__What to do__
For the records below, tally the lines that include the word "agent" and give only the tally.

(Beginning of Material provided)

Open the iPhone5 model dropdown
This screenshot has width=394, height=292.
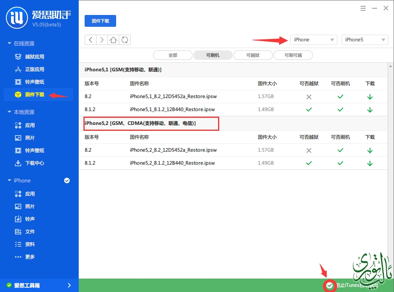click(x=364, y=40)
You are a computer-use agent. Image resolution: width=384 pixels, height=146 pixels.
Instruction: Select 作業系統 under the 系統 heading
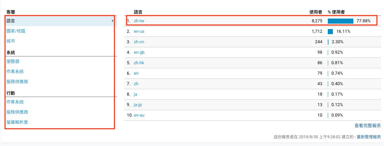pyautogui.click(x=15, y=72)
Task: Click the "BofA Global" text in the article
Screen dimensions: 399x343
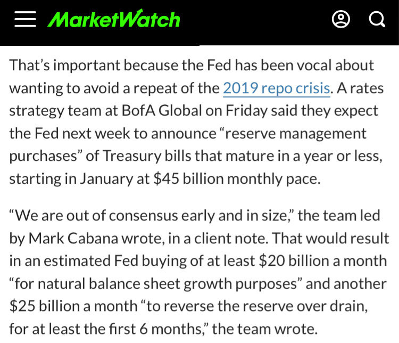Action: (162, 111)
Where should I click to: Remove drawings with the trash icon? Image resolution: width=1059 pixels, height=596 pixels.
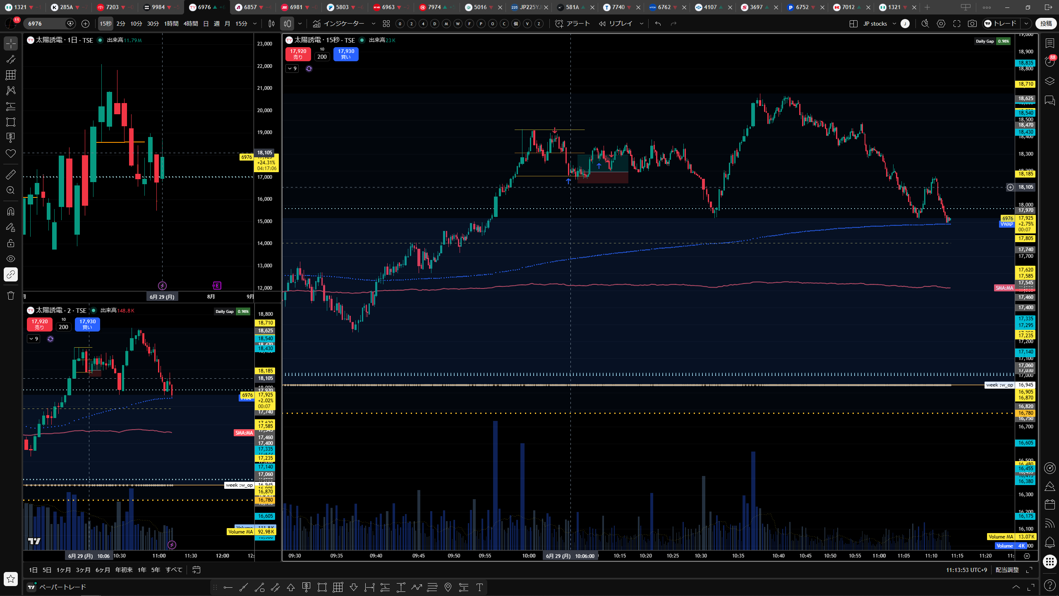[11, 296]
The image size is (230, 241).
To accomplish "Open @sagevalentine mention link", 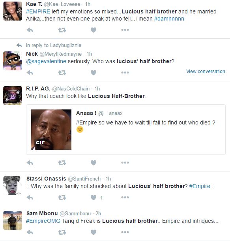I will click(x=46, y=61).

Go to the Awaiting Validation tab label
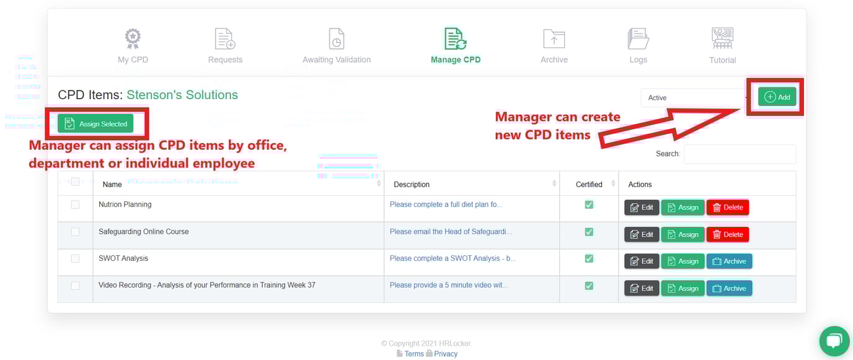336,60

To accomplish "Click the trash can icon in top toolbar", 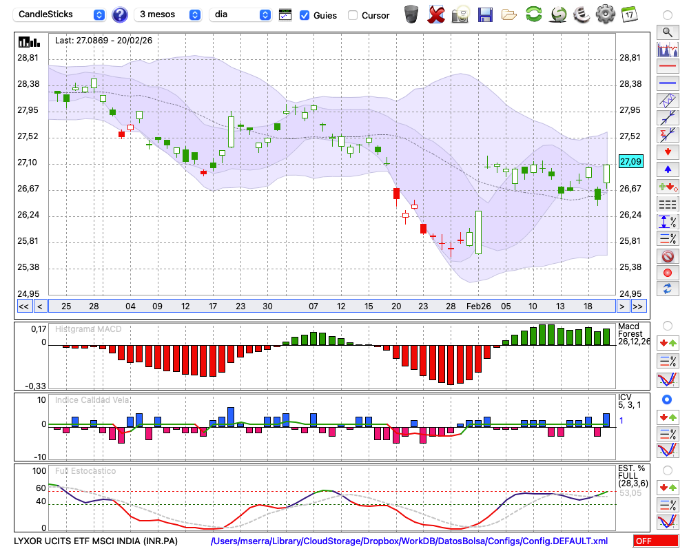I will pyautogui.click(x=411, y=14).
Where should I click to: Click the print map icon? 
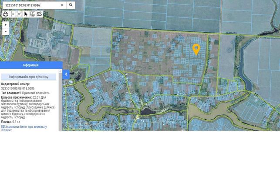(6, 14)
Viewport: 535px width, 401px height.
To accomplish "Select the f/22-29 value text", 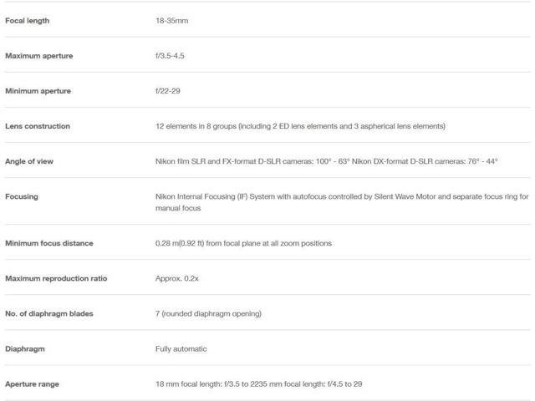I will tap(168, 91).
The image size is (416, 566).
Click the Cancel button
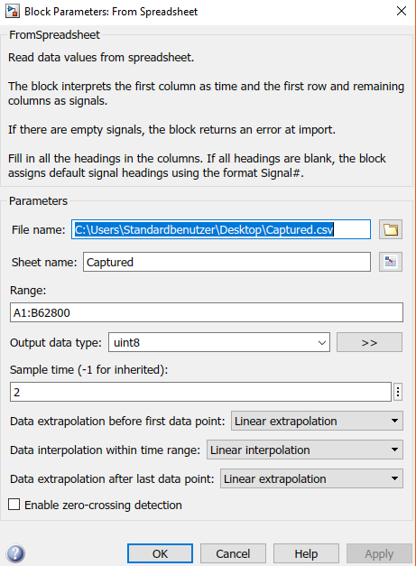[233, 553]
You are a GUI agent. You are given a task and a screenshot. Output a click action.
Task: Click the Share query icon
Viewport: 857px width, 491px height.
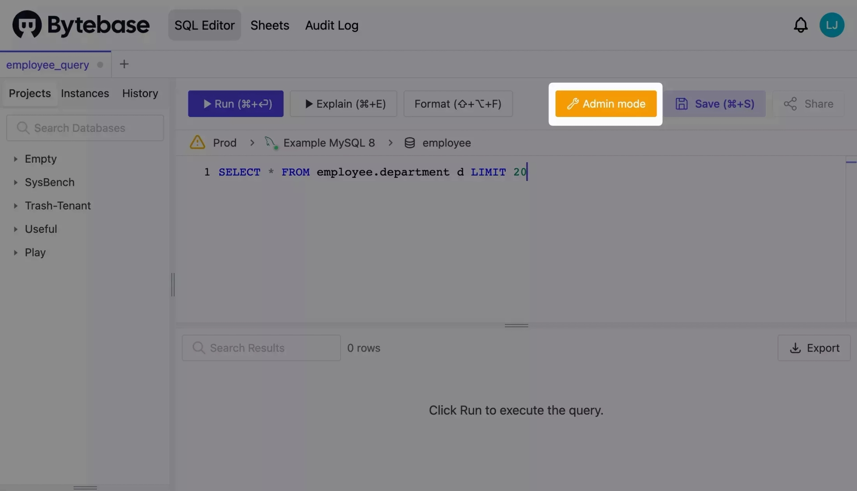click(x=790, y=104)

(End of Material provided)

__Response__
2